Authors
Chieh-Yin Wu, Ying-An Chen, Thomas R Ioerger, Yu Lan, Ruo-Ya Bai, Mo-Hua Li, Chen-Hsiang Lee, Jiun-Nong Lin, Susan Shin-Jung Lee, Shun-Tien Chien, Joshua L Warren, Caroline Colijn, Hsiao-Han Chang, Joh-Jong Huang, Ted Cohen, Po-Liang Lu, Hsien-Ho Lin
Published in
The Lancet. Microbe. Pages 101369. Jul 02, 2026. Epub Jul 02, 2026.
Abstract
The epidemiology of tuberculosis in Taiwan has been influenced by the introduction of multiple Mycobacterium tuberculosis lineages and by the ageing of the population. We conducted a population-based study to investigate M tuberculosis transmission in Kaohsiung, a city in southern Taiwan.
In this study, we performed whole-genome sequencing (WGS) of M tuberculosis isolates from all culture-positive cases of tuberculosis notified in Kaohsiung between Jan 1, 2019 and Dec 31, 2023. We obtained routine epidemiological data for each case collected through the national tuberculosis control programme. We characterised the lineage composition of the isolate collection and evaluated genomic clustering of isolates, defined as a difference of 12 or fewer single-nucleotide polymorphisms. Univariable and multivariable logistic regression analyses were performed to estimate the odds of a case belonging to a genomic cluster based on host factors (age, sex, sputum smear status, and residential region) and pathogen factors (drug resistance status and strain lineage). Spatial aggregation of large genomic clusters (including greater than or equal to ten isolates) was assessed using a non-parametric statistical clustering method. We used a Bayesian transmission tree inference method to explore the patterns of age-dependent transmission.
During the study period, 5667 tuberculosis cases were notified in Kaohsiung, 4916 (86·7%) of which were culture-positive. Of these 4916 cases, whole-genome sequencing was successfully performed for 4168 (84·8%) isolates. 1219 (29·2%) of 4168 individuals were female and 2947 (70·7%) were male; the median age was 69·7 years (IQR 57·4-80·7). The dominant lineages were lineage 1 (1749 [42·0%] of 4168 isolates), lineage 2 (1510 [36·2%]), and lineage 4 (905 [21·7%]). 1069 (25·6%) of 4168 were genomically linked and formed 287 clusters. Lineage 2 isolates had higher odds (aOR 2·15 [95% CI 1·80-2·52]) than lineage 1 isolates of genomic clustering across all regions, whereas lineage 4 isolates had a significantly higher risk (2·75 [1·16-6·89]) of genomic clustering than lineage 1 only in the rural northeast region, inhabited primarily by indigenous populations. Spatial clustering analysis corroborated these lineage-region interactions. Although younger adults (<35 years) had the highest individual-level odds (5·64 [4·16-7·68]) of clustering in the logistic regression analysis compared with those aged 80 years or older, the transmission inference indicated that individuals aged 55-74 years were responsible for a greater proportion of inferred transmission events, contributing 50·8% of all transmission events.

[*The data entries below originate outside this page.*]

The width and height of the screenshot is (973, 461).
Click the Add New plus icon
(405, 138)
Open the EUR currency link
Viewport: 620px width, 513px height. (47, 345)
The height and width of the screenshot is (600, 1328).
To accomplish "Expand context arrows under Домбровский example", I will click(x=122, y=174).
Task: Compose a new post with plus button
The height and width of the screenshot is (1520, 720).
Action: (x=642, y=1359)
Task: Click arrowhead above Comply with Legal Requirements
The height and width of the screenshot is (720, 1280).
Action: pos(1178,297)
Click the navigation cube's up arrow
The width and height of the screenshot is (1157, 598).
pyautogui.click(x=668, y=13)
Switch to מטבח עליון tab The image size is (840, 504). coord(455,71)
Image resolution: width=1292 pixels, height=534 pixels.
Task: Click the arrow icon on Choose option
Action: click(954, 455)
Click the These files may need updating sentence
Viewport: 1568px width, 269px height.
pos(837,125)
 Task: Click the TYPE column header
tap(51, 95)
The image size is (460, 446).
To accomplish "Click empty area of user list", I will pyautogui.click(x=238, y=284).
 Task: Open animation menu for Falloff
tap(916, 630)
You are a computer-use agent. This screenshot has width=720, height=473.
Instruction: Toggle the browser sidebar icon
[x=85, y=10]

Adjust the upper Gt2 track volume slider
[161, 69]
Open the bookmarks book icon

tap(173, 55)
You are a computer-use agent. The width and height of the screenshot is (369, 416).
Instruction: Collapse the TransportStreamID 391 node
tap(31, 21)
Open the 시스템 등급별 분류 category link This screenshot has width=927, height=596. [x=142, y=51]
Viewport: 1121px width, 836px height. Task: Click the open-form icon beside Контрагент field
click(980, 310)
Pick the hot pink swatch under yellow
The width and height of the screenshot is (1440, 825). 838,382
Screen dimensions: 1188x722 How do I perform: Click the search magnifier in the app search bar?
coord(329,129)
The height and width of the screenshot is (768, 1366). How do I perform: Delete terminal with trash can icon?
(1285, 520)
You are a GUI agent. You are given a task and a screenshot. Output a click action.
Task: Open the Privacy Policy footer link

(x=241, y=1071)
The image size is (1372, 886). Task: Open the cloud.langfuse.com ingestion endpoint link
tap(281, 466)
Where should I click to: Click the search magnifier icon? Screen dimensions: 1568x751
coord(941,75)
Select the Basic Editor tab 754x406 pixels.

This sequencing study revealed that older adults (aged ≥65 years) might have played a substantial and under-recognised role in the transmission of tuberculosis in Taiwan. The lineage-specific clustering and spatial patterns suggested that both pathogen characteristics and host demographics shaped tuberculosis transmission dynamics. These findings support the use of integrated genomic surveillance to guide precision tuberculosis control and motivate further research on age-specific transmission pathways and targeted interventions to advance tuberculosis elimination efforts.
Taiwan National Health Research Institutes and Taiwan National Science and Technology Council.
PMID:
42392122
Bibliographic data and abstract were imported from PubMed on 03 Jul 2026.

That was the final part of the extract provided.